Bloomberg’s Crappy Reporting on Bulletproof Coffee bloomberg.com

Bloomberg’s Gordy Megroz profiled Dave Asprey in advance of the launch of Asprey’s Bulletproof Café in Santa Monica in a report that’s absolutely appalling in its skepticism, or lack thereof. For the uninitiated:

[O]f all his out-there health claims, it’s the coffee he’s drinking—blended with butter made with milk from grass-fed cows and a medium-chain triglyceride (MCT) oil derived from coconut oil—that’s making Asprey most famous.

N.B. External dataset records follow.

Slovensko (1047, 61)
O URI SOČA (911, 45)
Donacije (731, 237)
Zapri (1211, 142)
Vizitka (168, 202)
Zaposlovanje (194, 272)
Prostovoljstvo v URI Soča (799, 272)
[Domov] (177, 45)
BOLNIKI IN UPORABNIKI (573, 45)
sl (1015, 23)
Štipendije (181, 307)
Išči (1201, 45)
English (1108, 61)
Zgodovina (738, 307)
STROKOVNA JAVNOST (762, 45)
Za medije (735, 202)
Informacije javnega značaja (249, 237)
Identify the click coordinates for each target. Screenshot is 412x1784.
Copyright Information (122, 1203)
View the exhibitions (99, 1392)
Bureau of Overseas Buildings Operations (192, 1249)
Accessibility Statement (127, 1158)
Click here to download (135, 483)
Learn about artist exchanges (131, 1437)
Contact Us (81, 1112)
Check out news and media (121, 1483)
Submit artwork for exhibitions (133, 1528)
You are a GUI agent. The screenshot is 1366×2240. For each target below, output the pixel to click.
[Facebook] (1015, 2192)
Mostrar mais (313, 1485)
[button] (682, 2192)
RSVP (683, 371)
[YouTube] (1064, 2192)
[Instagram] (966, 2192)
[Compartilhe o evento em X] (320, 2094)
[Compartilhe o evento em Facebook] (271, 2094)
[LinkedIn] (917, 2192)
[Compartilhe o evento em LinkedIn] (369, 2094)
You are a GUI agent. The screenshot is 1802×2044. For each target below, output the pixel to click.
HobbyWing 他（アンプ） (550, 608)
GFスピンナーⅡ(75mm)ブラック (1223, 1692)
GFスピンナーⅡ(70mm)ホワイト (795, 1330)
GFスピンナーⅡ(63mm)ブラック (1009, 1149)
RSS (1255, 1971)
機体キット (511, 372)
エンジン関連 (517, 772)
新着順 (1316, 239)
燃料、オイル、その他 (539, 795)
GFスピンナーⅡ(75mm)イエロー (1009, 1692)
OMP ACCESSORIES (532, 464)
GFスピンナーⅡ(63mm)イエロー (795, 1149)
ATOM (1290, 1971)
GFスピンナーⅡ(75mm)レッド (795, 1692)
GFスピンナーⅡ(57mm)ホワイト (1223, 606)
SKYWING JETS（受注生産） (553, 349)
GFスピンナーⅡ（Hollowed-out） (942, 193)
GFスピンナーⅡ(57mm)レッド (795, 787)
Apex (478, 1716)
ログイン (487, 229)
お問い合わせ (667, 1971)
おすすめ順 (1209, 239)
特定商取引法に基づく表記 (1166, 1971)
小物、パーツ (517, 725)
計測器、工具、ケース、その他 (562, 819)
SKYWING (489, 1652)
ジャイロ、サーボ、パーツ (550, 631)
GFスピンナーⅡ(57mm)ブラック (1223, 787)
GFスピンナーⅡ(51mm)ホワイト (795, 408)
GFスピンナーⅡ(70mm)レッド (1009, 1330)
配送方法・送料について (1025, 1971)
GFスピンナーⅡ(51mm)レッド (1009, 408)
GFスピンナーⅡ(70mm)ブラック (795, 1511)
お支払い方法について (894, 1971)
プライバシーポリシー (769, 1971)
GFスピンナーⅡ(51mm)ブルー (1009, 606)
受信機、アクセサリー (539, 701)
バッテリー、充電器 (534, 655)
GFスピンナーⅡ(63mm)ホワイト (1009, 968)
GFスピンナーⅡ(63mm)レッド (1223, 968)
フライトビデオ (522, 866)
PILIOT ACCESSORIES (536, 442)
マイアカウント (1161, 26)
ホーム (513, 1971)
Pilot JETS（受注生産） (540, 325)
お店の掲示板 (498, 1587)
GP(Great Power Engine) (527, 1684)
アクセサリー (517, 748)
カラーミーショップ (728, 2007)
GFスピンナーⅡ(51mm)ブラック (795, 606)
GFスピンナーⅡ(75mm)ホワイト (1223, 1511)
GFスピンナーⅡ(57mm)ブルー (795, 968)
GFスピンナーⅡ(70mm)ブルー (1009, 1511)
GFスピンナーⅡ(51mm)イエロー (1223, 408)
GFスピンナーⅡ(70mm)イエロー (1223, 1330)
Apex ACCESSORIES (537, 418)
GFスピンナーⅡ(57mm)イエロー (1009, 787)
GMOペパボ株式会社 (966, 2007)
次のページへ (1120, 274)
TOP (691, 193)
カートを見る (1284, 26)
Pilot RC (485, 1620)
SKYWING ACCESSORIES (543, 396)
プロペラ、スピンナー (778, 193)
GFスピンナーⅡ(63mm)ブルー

He calls the mixture Bulletproof coffee. Drink it, the name implies, and you’ll feel invincible. “Fats and caffeine help stimulate the brain,” Asprey says in his office, taking another sip. The coffee, along with the drug cocktail he’s just downed, which includes vitamins K and C as well as aniracetam, a pharmaceutical designed to improve brain function, is intended to provide hours of enlightenment. “There’s a sense of cognitive ease, where everything you want to say is at the tip of your tongue,” he says. “It’s like getting a new computer—you never want to go back to the old one.”

It sounds great. It sounds magical. It sounds citation-free. It smells a bit like bullshit:

As far as MCT oil improving brain function, that’s not a call that can be made yet (sorry Bulletproof). There was a study that used MCT oil to treat people with Type 1 Diabetes and another that used it for Alzheimer’s patients, and both studies found that MCT oil helped to repair some cognitive function. BUT (and it’s a big but), we cannot extrapolate the results from subjects with significant cognitive impairment and pretend to know the impact on subjects with normal cognitive function. It would be nice, but that’s just not how biology works.

Is it possible? Yes, it’s possible, but it’s far from proven. Indeed MCT oil is very controversial in the nutritional community.

Let’s keep going with the Bloomberg story:

A 12-ounce bag of Bulletproof coffee sells for $18.95, more than twice the price of a bag of Starbucks. A small cup will cost $4.25. “Our coffee goes through extensive lab testing to make sure it doesn’t contain toxins,” Asprey says. “You’re paying for quality—something that won’t make you feel bad.”

That’s bullshit, too. Pretty much all coffee is washed before roasting, so there are practically no mycotoxins left on the beans.

This article is about 2,400 words long, but just three paragraphs contain any response from health professionals. It’s mostly bunk, and Megroz bought right into it.